I once had a friend in my life who had had a breakdown, how he described it didn’t sound all that different from what my computer went through. 

As he described it he went through a complete loss of identity, he had moments where he still knew who he was, but they were moments and they were fickle moments.  Everyone and every thing lost its place of priority in his mind and nothing really mattered any more.  His biggest challenge was not so much where he was mentally as where the world was in relation to him.  Society did not know him, it could not relate to him.

 

At first he fought his impending collapse but the more he fought against it the bigger and more terrifying it became for him.  The crisis continued to grow until finally he was unable to hold back any more; he collapsed.
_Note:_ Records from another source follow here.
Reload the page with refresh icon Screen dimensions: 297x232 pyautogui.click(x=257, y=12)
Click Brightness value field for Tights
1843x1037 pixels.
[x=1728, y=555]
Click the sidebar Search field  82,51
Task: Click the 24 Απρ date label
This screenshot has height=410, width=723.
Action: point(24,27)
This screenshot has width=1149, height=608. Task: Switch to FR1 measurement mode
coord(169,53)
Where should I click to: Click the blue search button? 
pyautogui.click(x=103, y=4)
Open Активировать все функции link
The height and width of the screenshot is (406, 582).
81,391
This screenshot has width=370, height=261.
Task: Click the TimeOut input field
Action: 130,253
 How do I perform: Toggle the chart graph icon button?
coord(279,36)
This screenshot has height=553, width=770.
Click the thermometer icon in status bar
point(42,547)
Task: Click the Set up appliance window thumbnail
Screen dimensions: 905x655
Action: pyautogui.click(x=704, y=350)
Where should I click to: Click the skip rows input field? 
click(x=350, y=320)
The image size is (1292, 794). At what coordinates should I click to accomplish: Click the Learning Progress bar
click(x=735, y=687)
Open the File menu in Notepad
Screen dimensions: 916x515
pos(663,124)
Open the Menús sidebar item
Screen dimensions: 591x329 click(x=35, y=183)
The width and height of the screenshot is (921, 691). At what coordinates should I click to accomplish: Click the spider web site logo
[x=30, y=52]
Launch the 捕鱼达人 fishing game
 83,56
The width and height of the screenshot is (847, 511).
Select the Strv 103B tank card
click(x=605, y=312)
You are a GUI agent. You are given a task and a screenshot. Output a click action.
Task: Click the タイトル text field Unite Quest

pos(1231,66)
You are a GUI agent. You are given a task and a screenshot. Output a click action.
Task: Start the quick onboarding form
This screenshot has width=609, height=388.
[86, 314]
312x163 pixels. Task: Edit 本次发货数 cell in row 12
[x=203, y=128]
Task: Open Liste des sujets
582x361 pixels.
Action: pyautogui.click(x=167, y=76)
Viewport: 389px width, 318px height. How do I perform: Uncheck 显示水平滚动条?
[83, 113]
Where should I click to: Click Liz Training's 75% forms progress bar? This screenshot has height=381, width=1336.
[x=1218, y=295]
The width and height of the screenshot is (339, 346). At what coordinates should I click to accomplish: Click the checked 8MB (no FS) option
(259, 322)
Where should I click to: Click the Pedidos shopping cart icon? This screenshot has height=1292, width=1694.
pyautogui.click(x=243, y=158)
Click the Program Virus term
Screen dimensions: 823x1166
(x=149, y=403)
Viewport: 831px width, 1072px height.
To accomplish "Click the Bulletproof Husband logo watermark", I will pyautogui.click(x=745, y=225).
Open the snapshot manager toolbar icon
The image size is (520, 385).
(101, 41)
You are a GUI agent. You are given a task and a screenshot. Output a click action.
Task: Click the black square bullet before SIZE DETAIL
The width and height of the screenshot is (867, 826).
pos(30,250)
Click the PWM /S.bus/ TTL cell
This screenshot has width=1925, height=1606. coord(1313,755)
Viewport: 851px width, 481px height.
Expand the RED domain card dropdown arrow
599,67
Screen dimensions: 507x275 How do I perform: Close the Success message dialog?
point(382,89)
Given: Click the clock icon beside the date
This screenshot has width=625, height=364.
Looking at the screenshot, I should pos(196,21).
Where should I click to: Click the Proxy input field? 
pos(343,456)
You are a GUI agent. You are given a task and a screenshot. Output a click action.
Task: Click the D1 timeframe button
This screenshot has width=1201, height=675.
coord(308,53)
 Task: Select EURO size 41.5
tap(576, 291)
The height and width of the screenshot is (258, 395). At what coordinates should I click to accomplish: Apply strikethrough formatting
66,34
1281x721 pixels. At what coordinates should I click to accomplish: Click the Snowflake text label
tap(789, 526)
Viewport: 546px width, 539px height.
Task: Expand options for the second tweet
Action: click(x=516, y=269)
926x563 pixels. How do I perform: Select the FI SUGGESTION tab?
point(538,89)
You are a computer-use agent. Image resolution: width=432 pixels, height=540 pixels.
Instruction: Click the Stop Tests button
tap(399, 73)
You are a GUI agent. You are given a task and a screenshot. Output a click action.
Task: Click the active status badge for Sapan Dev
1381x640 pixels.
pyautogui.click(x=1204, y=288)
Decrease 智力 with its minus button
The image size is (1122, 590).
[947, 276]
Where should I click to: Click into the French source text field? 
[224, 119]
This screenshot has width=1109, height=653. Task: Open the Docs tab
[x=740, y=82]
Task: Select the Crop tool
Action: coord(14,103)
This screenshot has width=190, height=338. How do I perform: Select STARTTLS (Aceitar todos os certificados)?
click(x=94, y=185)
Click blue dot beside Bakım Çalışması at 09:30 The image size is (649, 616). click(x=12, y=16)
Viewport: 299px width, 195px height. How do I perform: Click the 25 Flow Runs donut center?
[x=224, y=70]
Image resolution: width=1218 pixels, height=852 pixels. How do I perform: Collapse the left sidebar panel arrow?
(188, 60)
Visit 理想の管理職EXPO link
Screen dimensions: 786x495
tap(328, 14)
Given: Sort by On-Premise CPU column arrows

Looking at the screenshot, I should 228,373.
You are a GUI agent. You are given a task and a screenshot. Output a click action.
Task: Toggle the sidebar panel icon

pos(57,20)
Until he surrendered into it he could not move through it.  He had to let go, and he had to let go completely.  One can compare his process to the metamorphosis of a caterpillar to a butterfly; his whole mental framework had to dissolve in order for the new mental construct to take form.

 

He told me that when he pulled himself together, or more accurately, when he came back together, it was like he was a completely new and better person.  He said it wasn’t like the old him was lost.  It was more like the pieces had not been put together in the right order the first time and his break down was really more of a reassembly.

 

He felt much better, much more complete, after that experience and he learned and shared with me something valuable in the process.  He shared the importance of surrendering to the process, the importance of trusting that even this terrifying loss of identity was really for his greater good.

 

Have you ever noticed how important this perspective has been in your own life?  I have.  As long as I hang on to my beliefs, opinions, programming, strategies or whatever name I choose to call my limited way of thinking, life seems to be a painful repetition of mishaps.  It is only when I let go to some greater something that I rediscover a level of harmony.  Always when I get hung up on an old way of thinking I get stuck, I create pain and I ultimately have to change my mind.

 

The only real challenge is that I don’t really know where I’m stuck or what the new idea is.  If I knew I would have already changed.  So I am forced to surrender and turn my problem over. 

 

Those we call ‘healthy’ people go through this process all the time every day unconsciously.  They just don’t necessarily call it surrender, forgiveness or letting go.  The beauty of unconsciousness is this; that we don’t have to justify or validate our processes.  So we shelve our problems for the night, or while we take on another project, help out another or take care of necessities.  And when we come back we find our solution has just ‘popped’ into our minds.  Because we unconsciously do this on a regular basis there is no serious buildup of pressure.  Therefore the transformations in our lives are not overwhelmingly dramatic.